Why does the variance of the sampling distribution of the statistic do not disapear when sampling the whole population?

43 Views Asked by At

This might sound a stupid question but it is indeed a real one.

I'm trying to figure a Confidence interval for the average age of my population.

Given i have a population of 100 individual, and i sample 3 of them. From CLT, i can say that $Var[\bar{x}_3] = \frac{s^2}{3} $. Alright.

I want to increase precision of my confidence interval and thus i sample more. I head toward a 100 individual sample.

From CLT, i can say that $Var[\bar{x}_{100}] = \frac{s^2}{100} $, which clearly is not zero. Small but not Zero.

Where did i do something wrong?

Thanks a lot!

2

There are 2 best solutions below

2
On BEST ANSWER

You are sampling in an i.i.d. fashion, i.e. with replacement. A sample of size 100 does not necessarily include all 100 individuals; most likely, it will not (you have both people sampled several times and people that are not sampled). So you still have uncertainty, and variance in your estimator.

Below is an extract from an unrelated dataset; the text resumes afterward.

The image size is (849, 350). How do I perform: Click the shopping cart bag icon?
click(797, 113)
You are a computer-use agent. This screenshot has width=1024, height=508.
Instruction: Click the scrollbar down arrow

In short: if you get independent samples (which matters to apply the statistical results you are using) you are not (necessarily) sampling the whole population.

3
On

You are sampling from a finite population so you samples are not in fact independent - once you sampled a person, they are out and you are sampling from a smaller pool of people. Once your sample size gets compatible (order of magnitude) with population size, these effects start to matter more and more.